Provided passage =
----------

Figuring that I should rest since I have more subbing to do this week, I entertained myself at the computer in between marshmallows and tea and warm, salty water. My husband had ventured outdoors to complete the lawn mowing and I enjoyed the peace and quiet of the empty nest and tried not to swallow too much.
I could hear the drone of the trusty John Deere lawn and garden tractor motor as hubby maneuvered it back and forth over the front yard. And then…nothing. It stopped. I heard the front door open and hubby stepped inside. I looked up getting ready to question whether ol’ Deere had suddenly given up the ghost or something, but hubby’s outstretched hand stopped me.
In it, he held one sprig of lily of the valley, the first to bloom of the season. “I don’t know if you can smell it or not,” hubby began, “but I know you love these.”
Being ever so glad that my nose was not affected by my affliction yet, I held those tiny, delicate little white bells of fragrance up to inhale a whiff. Ah, so sweet! And then that fragrance transported me to another place and time. Just like sweet-smelling scents do so often.

----------

Extracted records =

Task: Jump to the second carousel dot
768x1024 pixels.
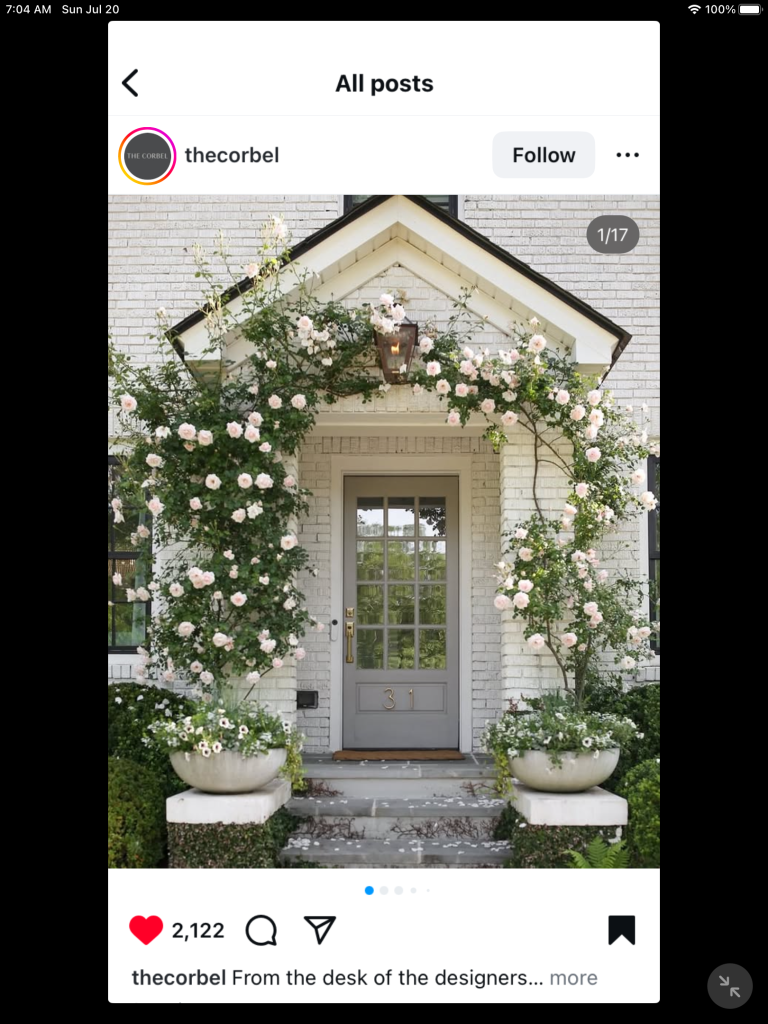Action: point(384,890)
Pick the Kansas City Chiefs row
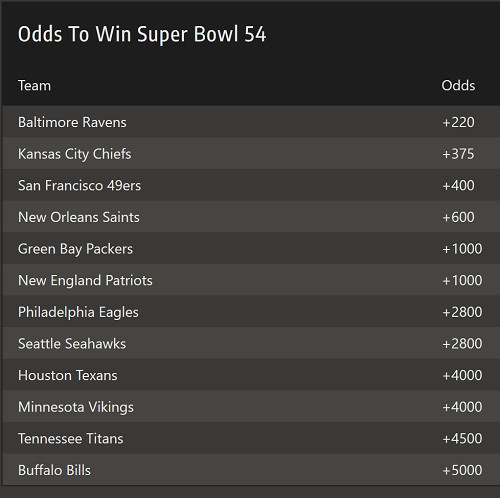Image resolution: width=500 pixels, height=498 pixels. (x=251, y=153)
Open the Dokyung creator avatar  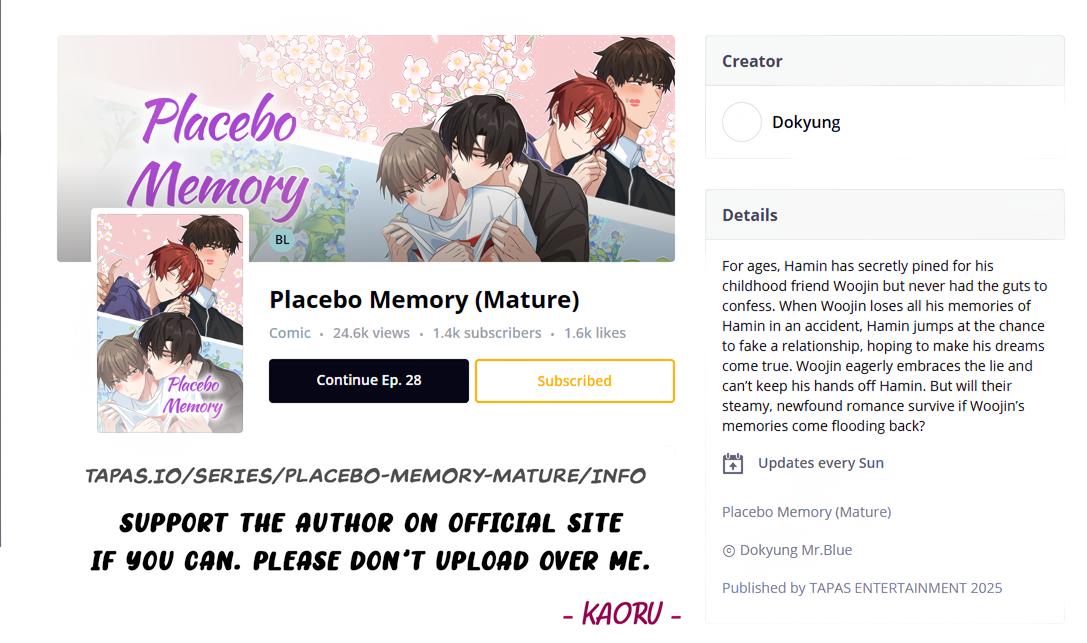tap(742, 122)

----------

Problem description = In the passage about the lily of the valley, list each thing the narrator took in between stretches at the computer.

Response =
- marshmallows
- tea
- warm, salty water